Given text:

Unsupported Screen Size: The viewport size is too small for the theme to render properly.

Data Encoding & Synch

  • This topic is empty.
Viewing 10 reply threads
  • Author
    Posts
    • #9888
      Kochiro
      Member

      Hello,

      I'm running SQLyog Enterprise version 5.02. I have two mysql databases running version 4.1.12 on the source and version 4.1.11 on the target. When I run the synchronization any characters such as trade marks, copyrights or any of MS Word's proprietary ASCII character extensions such as the extended dash are output as strange characters that are rendered as question marks by a web browser running against the target db.

      I honestly don't know what format the source table data is in, I'm assuming that it is in the default format for mysql 4.1.12 as the person who created the tables said that they didn't change any default options when creating the tables. If I look at the “Advanced Properties” of the tables in the GUI I can see that the default collation is “latin1_swedish_ci” so that hasn't been changed. The tables are also of type MyISAM.

      From what I've read on mysql.com the default character set should be latin1. However, if I do a manual mysqldump and specify either utf8 or latin1 as the encoding the special characters still come through incorrect. Those special characters are rendered properly by a web browser running against the source db. It is only the export/synchronization that causes the characters to be converted to something that isn't understood.

      So my questions are:

      1. How can I verify exactly what character set the source db is using?

      2. What do I need to do to export those characters properly so that they can be imported exactly the same way (through both a manual mysqldump and through the gui in SQLyog).

      Thanks,

      Jay

    • #22460
      peterlaursen
      Participant

      1)

      To see all character set-realatet information execute

      Code:
      USE some_database;
      SHOW variables LIKE '%character%';

      2)

      Both SQLyog export and mysqldump (recnet versions of both) encode the saved file as UFT8 as default no matter how it is stored. I do not think you need to do anything!

      3)

      As far a SQLyog data sync goes it is not possible to sync data in latin1 and utf8. Numbers and ASCII-characters will sync but any row with national, special characters will fail, as they are encoded using 1 byte in latin1 and 2 bytes in utf8. It is not possible for us to convert before executeing concat_ws(). We do SET NAMES but it only affects the client and the client-server communication.

      I think we should CHECK for it however!

      This “It is only the export/synchronization that causes the characters to be converted to something that isn't understood.” .. could be wrong! I think your script may do one error when it saves the the 'reverse error' when reading.

      roadmaps for exploring into this:

      1)

      Try creating a very small table with the problem. And copy the .MYD, MYI and .frm files in here (zip into one!). VERY SMALL I wrote. 3 columns – 2 rows for instance. Dont forget any special characters that you use!

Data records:
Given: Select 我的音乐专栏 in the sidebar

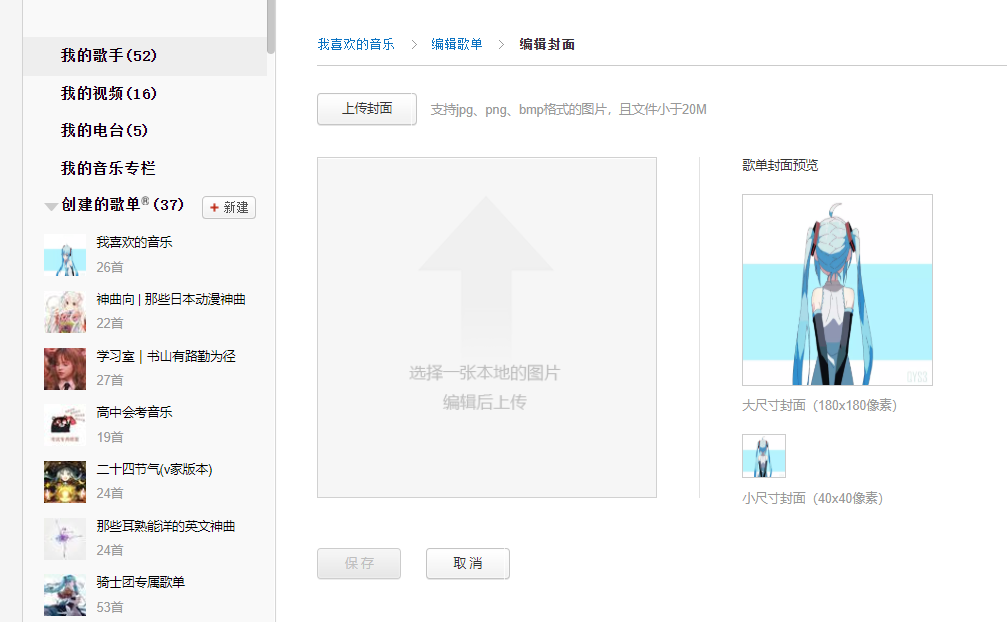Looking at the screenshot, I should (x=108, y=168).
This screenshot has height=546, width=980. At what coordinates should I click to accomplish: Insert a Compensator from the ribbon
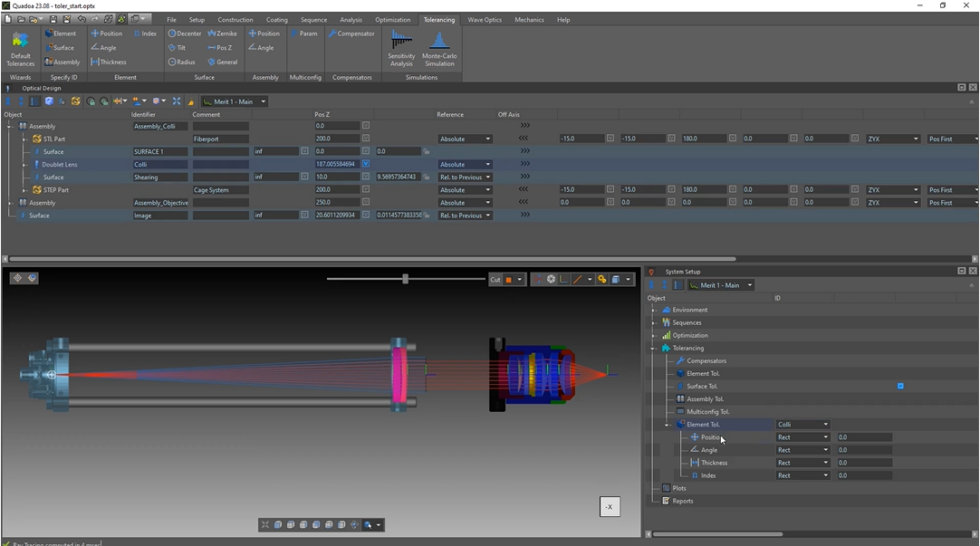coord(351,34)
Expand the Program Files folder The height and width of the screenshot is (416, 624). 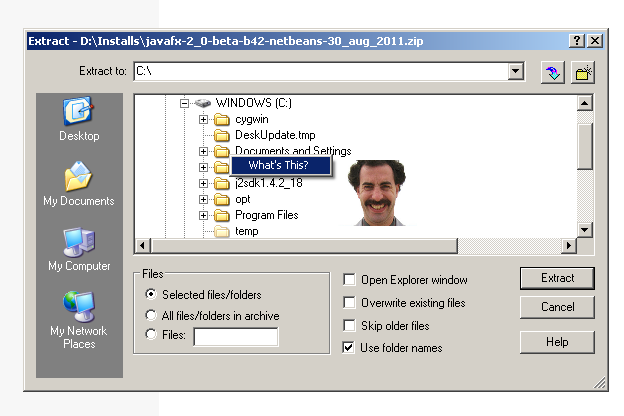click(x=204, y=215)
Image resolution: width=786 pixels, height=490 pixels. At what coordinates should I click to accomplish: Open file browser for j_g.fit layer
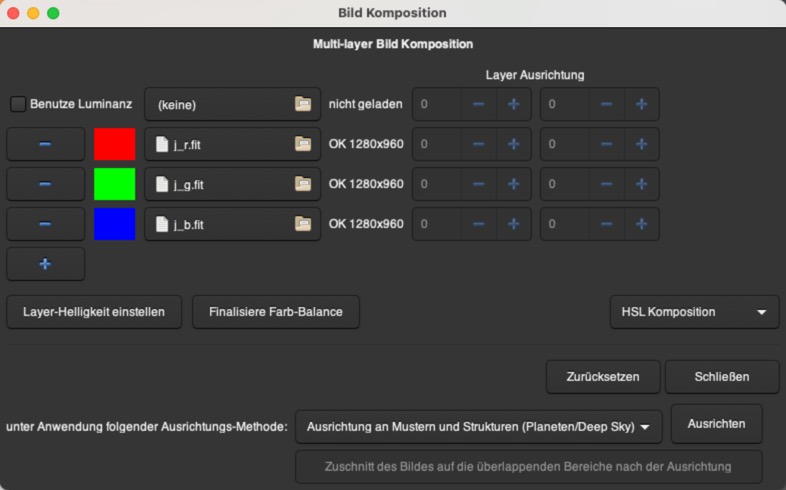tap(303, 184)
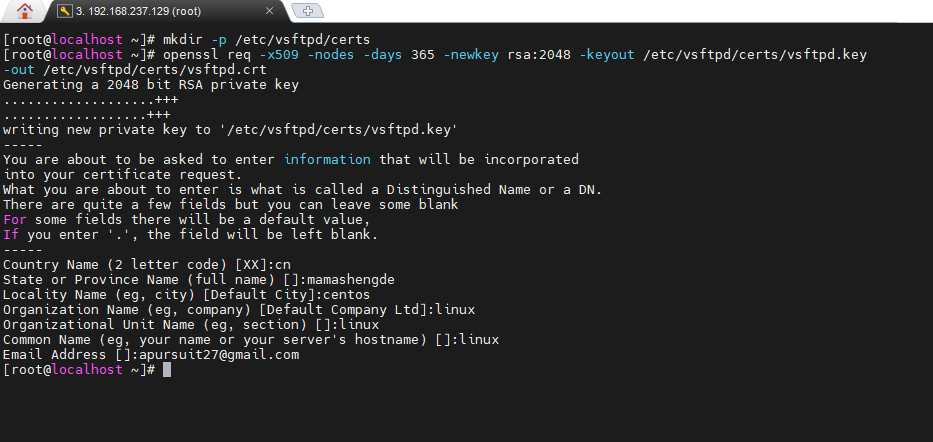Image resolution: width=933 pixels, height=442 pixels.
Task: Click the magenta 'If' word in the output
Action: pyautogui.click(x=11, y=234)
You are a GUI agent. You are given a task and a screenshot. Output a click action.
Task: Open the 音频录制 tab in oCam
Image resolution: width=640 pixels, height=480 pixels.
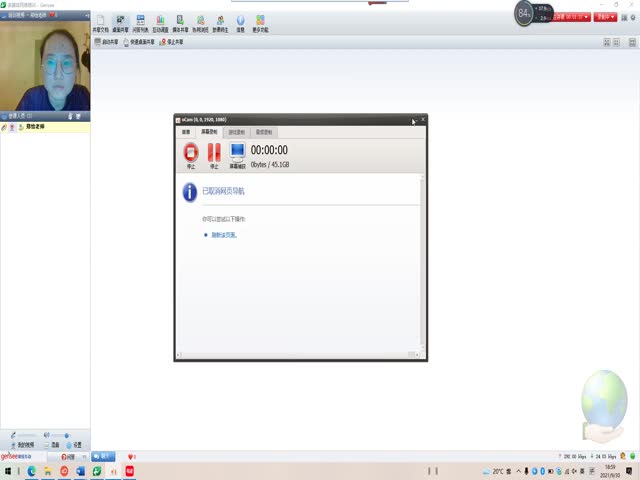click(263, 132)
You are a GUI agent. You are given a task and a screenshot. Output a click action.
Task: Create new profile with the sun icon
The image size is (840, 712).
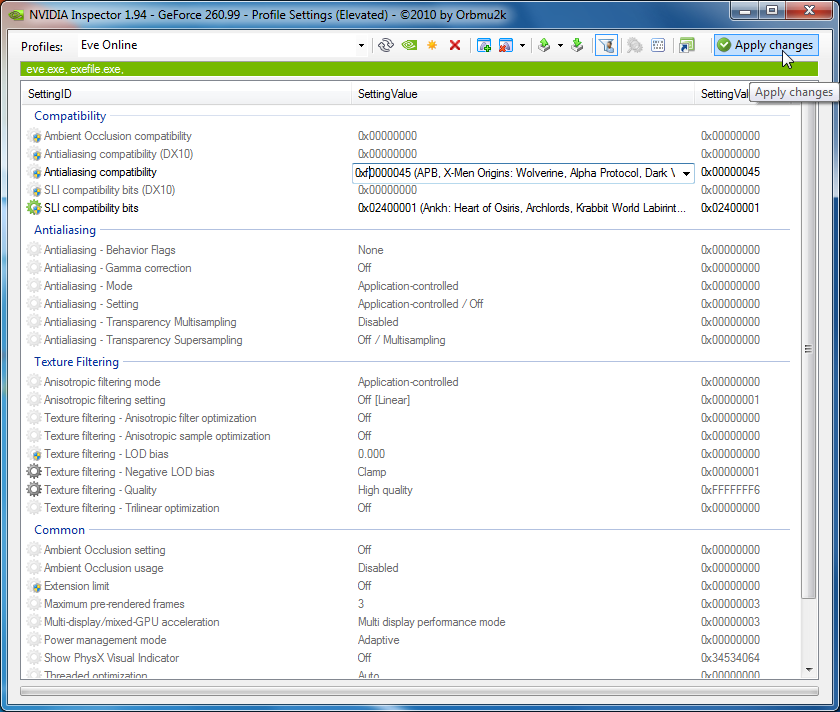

Exercise set:
[1] In the SQLyog forum thread, which version of SQLyog Enterprise is Kochiro running?
[2] Swap "latin1" for "latin2" in the SQLyog forum thread from "As far a SQLyog" up to and including "error' when reading.", and write out that passage.

Expected results:
[1] Version 5.02.

[2]
As far a SQLyog data sync goes it is not possible to sync data in latin2 and utf8. Numbers and ASCII-characters will sync but any row with national, special characters will fail, as they are encoded using 1 byte in latin2 and 2 bytes in utf8. It is not possible for us to convert before executeing concat_ws(). We do SET NAMES but it only affects the client and the client-server communication.

      I think we should CHECK for it however!

      This “It is only the export/synchronization that causes the characters to be converted to something that isn't understood.” .. could be wrong! I think your script may do one error when it saves the the 'reverse error' when reading.